- Opening Delimiter -

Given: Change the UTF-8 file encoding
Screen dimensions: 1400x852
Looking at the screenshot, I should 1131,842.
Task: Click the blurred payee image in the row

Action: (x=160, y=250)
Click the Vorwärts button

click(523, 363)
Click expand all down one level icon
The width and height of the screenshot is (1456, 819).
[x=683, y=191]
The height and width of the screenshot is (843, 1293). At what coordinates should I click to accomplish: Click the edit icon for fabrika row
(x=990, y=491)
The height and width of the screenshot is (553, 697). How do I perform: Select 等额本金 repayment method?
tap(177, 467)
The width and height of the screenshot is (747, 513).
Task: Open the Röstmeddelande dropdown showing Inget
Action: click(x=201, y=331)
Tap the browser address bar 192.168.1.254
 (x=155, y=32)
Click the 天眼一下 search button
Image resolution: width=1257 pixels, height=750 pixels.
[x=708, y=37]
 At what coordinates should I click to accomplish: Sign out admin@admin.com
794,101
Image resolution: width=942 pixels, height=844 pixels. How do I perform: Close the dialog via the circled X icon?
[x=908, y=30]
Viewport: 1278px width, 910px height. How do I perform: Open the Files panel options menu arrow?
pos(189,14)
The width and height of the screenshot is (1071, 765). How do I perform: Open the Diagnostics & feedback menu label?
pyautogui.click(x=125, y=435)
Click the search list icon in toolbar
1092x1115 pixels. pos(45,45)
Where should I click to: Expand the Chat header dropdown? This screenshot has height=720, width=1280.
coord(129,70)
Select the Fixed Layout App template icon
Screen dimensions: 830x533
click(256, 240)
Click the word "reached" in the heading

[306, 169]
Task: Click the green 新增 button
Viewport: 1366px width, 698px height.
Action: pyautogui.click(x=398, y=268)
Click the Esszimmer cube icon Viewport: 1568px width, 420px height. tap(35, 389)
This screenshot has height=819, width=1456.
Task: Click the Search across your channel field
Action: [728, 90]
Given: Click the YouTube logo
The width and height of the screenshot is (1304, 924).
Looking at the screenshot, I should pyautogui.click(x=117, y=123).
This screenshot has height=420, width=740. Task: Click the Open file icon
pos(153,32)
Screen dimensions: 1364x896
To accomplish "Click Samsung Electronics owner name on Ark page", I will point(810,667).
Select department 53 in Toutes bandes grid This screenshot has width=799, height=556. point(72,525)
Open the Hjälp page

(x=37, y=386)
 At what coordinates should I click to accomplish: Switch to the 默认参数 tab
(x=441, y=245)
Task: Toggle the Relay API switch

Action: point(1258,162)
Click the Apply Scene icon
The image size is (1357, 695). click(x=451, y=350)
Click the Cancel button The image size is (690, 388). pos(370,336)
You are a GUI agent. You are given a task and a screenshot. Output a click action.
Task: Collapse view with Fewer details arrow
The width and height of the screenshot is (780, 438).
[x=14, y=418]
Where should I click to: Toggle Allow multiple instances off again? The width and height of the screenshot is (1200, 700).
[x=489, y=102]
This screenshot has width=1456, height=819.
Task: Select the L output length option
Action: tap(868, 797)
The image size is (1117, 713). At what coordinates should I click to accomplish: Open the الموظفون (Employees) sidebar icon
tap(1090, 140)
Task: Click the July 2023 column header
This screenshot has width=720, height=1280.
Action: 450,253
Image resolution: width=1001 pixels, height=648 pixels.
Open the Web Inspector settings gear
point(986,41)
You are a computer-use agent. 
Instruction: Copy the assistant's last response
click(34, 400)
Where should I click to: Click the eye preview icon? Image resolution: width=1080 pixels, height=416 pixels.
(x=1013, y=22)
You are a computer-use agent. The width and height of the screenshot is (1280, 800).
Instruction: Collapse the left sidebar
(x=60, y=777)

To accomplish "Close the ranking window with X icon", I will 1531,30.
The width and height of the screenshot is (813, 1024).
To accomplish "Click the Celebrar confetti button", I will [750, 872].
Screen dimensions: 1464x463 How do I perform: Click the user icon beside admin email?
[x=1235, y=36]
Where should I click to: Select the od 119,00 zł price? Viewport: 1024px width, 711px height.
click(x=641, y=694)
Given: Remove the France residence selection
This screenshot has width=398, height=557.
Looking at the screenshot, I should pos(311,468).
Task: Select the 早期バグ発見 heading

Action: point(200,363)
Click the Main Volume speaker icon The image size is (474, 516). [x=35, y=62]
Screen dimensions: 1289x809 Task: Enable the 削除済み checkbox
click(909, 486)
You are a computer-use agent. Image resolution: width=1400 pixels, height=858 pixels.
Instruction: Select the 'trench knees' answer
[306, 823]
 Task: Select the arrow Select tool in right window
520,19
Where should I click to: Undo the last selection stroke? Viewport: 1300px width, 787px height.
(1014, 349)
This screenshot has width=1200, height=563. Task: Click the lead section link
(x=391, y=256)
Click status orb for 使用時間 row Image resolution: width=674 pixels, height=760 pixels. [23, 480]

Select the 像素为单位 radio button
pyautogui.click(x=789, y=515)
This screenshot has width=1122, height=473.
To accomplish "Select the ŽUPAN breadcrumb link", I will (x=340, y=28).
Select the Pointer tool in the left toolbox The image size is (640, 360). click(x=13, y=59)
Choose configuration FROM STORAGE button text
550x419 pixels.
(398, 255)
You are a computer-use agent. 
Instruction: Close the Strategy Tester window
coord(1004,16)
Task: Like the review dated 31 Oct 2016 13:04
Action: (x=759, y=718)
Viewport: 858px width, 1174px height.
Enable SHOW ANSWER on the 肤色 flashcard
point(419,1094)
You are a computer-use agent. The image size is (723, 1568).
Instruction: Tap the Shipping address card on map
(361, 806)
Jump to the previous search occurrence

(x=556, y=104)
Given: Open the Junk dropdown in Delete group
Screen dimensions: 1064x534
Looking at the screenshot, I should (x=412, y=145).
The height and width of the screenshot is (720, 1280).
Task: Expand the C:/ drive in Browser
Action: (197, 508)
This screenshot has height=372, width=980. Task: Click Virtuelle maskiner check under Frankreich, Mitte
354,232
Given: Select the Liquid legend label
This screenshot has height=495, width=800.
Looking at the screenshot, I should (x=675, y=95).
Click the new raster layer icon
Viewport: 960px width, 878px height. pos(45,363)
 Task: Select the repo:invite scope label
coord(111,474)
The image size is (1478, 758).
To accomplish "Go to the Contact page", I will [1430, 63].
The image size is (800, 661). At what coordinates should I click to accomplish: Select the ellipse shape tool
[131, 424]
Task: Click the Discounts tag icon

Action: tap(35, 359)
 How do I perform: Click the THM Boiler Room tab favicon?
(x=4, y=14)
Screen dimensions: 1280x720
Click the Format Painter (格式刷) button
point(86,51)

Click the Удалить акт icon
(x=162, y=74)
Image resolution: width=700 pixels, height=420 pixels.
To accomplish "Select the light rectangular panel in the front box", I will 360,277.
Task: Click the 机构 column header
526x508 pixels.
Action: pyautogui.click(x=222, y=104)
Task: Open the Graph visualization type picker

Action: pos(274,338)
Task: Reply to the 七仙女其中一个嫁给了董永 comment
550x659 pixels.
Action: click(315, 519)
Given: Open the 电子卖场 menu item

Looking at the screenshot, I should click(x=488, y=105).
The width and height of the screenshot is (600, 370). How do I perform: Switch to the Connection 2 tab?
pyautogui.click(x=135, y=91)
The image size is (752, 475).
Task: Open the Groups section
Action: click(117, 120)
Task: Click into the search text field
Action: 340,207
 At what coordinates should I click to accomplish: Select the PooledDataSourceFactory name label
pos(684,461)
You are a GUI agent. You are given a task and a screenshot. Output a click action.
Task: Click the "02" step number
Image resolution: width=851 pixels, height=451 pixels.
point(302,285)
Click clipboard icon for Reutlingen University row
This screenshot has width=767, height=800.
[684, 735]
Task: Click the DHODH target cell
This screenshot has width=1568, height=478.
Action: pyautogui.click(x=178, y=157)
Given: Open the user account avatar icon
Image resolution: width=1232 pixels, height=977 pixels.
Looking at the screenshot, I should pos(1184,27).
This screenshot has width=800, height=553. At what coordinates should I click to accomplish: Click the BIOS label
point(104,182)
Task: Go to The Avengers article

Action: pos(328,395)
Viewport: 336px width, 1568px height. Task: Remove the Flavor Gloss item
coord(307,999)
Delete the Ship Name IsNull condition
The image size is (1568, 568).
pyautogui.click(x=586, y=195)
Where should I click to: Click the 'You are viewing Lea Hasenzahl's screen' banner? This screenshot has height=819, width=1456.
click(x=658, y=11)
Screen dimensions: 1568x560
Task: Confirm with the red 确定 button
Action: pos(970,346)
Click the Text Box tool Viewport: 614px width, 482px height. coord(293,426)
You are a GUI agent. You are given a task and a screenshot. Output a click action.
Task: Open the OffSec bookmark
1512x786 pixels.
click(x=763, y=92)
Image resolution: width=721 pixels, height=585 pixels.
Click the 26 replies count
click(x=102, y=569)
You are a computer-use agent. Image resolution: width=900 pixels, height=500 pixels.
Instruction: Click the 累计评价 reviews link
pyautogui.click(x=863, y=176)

- Closing Delimiter -

Problem details: Everything in the material above from the line that has "The image size is (800, 661)." through the line that has "Task: Click the 机构 column header" must be duplicated exactly, with no other lines given.

Answer section:
The image size is (800, 661). At what coordinates should I click to accomplish: Select the ellipse shape tool
[131, 424]
Task: Click the Discounts tag icon

Action: tap(35, 359)
 How do I perform: Click the THM Boiler Room tab favicon?
(x=4, y=14)
Screen dimensions: 1280x720
Click the Format Painter (格式刷) button
point(86,51)

Click the Удалить акт icon
(x=162, y=74)
Image resolution: width=700 pixels, height=420 pixels.
To accomplish "Select the light rectangular panel in the front box", I will 360,277.
Task: Click the 机构 column header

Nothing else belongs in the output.